There are two competing narratives of how tropical forests should be responding to global changes. On one hand, there is the theoretical prospect (and some experimental evidence) that more carbon dioxide will be “good” for plants. Carbon dioxide is the key chemical ingredient in photosynthesis, so more of it should lead to faster growth and thus more opportunities for trees and whole forests to store carbon. In fact almost all global models of vegetation predict faster growth and, for a time at least, greater carbon storage.



Arrayed against this has been an opposing expectation, based on the physical climate impacts of the very same increase in atmospheric CO₂. As the tropics warm further, respiration by plants and soil microbes should increase faster than photosynthesis, meaning more carbon is pumped into the air than is captured in the “sink”. More extreme seasons will also mean more droughts, slowing growth and sometimes even killing trees.

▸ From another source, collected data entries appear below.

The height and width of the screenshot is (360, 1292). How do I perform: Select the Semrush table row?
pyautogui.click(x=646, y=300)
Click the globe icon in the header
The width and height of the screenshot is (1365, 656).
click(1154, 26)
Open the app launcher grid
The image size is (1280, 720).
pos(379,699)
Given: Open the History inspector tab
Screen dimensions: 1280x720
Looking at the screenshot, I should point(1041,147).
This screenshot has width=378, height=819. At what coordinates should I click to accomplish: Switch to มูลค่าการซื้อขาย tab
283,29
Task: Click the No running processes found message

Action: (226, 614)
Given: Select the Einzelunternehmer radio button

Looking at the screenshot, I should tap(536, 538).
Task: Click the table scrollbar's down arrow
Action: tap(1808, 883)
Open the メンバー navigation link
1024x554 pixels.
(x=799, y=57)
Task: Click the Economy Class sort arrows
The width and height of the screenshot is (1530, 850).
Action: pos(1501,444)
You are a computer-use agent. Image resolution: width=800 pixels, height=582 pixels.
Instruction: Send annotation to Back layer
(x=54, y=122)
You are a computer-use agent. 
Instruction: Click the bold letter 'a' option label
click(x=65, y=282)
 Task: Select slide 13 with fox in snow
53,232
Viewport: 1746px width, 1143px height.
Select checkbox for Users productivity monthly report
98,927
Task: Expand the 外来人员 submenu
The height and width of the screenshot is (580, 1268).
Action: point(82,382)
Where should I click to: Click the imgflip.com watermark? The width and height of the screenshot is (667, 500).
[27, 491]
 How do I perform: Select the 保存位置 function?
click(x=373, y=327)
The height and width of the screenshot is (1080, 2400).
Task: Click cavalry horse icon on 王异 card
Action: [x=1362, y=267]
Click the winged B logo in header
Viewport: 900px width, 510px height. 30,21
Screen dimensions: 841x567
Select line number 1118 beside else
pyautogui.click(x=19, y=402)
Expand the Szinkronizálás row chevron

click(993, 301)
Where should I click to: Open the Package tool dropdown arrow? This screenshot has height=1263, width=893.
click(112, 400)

As the Amazon forest growth cycle has been accelerating, carbon is moving through it more rapidly. One consequence of the increase in death should be an increase in the amount of necromass – dead wood – on the forest floor. While we haven’t measured these changes directly, our model suggests the amount of dead wood in the Amazon has increased by 30% (more than 3 billion tonnes of carbon) since the 1980s. Most of this decaying matter is destined to return to the atmosphere sooner rather than later.